Neuro test results are in

Discussion in 'General Parenting' started by zba189, Nov 16, 2010.

  1. zba189

    zba189 Guest

    difficult child's test results are in. Here's what we've got: His IQ test comes back 108 verbal 83 nonverbal. Reading is above grade level. He did great on all the tests, he worked hard, and tried to please. His need to do things perfect hindered his outcome on some portion of the tests. He can't recognize facial emotions. He can't sequence. His gross and fine motor skills are lacking. He has a math learning disability.

    So you would think that we have a simple( ;) I mean that totally tongue in cheek) Autism Spectrum Disorders (ASD) going on right? Nope, the psychiatrist says he was too willing to please, too social, and in too good of a mood to qualify. He scored 13 out of 15 on the Autism test. She said that if they still believed in nonverbal learning disability that would be what he has but they don't so he's in the gray area.

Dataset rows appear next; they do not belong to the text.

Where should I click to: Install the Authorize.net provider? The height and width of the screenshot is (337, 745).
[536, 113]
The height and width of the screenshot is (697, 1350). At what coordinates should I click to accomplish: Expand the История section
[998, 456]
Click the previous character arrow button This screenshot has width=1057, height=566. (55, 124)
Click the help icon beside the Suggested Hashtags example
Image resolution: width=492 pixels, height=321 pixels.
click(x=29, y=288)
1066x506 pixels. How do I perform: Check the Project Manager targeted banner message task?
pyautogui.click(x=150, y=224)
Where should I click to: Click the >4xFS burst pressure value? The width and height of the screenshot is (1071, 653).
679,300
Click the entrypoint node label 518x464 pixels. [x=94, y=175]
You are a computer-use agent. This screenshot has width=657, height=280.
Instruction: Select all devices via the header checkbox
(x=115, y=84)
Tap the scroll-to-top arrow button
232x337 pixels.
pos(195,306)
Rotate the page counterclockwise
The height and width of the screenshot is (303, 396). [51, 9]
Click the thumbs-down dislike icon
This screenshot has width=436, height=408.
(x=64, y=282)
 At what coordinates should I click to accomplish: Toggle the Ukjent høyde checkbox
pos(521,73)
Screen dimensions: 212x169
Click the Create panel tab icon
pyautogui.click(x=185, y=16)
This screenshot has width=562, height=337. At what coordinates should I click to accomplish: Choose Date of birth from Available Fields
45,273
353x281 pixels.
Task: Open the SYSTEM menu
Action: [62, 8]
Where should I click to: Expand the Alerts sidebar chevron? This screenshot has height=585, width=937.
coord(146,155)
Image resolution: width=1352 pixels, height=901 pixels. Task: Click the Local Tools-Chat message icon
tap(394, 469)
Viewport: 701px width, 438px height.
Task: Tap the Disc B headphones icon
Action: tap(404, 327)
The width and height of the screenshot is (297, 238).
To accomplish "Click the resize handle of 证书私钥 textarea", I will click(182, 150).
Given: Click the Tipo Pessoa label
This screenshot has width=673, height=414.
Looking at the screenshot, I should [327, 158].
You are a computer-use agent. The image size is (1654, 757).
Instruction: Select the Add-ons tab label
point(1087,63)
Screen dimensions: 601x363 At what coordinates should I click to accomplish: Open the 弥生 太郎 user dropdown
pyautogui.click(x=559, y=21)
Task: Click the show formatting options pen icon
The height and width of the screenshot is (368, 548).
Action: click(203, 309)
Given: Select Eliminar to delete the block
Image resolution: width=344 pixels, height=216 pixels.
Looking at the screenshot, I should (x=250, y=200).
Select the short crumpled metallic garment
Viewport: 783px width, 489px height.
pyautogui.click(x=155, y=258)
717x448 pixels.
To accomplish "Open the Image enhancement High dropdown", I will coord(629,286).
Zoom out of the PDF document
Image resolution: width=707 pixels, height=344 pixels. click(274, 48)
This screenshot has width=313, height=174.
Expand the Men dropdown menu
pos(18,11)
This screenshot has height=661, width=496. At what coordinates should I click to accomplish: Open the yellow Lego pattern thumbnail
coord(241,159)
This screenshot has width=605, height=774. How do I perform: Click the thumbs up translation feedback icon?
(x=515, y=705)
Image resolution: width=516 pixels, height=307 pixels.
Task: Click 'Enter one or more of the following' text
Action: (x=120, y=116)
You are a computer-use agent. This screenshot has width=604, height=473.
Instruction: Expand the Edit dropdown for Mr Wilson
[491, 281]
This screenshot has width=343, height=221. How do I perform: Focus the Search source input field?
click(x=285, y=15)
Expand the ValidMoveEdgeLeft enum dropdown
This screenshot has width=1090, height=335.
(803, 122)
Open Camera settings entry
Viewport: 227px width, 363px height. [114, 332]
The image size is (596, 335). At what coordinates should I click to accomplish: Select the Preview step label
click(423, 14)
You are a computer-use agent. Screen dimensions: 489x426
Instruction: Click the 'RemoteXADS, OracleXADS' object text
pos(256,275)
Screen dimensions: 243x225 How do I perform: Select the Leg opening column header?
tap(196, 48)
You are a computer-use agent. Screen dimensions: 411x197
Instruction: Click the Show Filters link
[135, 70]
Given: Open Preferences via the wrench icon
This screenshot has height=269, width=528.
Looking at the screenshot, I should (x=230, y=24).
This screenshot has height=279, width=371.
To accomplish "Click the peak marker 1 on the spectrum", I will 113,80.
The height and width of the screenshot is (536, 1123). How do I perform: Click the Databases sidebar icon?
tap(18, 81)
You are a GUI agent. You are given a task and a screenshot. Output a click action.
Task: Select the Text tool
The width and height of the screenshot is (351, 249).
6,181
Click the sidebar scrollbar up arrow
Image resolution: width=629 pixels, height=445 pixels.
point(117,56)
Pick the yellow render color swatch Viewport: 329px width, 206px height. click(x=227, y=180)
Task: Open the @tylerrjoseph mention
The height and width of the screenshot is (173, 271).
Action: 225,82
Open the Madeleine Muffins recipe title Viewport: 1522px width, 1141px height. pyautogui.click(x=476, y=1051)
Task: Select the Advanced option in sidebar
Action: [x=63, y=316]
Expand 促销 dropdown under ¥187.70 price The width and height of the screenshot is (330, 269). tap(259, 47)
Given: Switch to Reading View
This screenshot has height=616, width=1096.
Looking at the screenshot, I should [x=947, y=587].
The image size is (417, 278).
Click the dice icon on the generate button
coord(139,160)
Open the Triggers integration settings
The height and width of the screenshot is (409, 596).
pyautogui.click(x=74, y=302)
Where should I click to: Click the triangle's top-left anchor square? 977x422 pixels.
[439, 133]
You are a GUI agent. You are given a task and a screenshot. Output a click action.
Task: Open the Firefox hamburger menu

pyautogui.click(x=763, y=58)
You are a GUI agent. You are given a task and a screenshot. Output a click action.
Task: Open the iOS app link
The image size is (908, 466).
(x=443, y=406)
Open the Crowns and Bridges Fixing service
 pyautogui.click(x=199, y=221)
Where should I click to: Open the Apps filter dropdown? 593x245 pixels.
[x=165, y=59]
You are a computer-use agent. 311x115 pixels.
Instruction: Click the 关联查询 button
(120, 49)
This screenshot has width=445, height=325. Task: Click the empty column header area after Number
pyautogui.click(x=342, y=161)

    Here is what worries me. His therapist (who is amazing, we have found a great fit) said at his intake interview, he is such a classic Pervasive Developmental Disorder (PDD) kid. His psychiatrist (not the one that did the test) says that he sees difficult child's anxiety driving most of the meltdowns (I totally agree). Yet, we have a dignoses of a mood disorder not otherwise specified. We have been told the Residential Treatment Center (RTC) gave this diagnosis because insurance won't cover anything on the Autism Spectrum Disorders (ASD). That is where it came from. But we keep running into bipolar questions and it scares me to death. His reaction to Prozac is what sends the red flag up (psychiatrist says). He has now had a reaction to Beniprone as well. He doesn't seem to cycle through. He isn't depressed, he isn't manic unless we throw a drug at him that causes issues. He is still on the Risperdal and we are trying to work up the courage to wean him off of it to see what we have since the Residential Treatment Center (RTC) did not do a medication wash and we don't know what kind of difference the medication is making.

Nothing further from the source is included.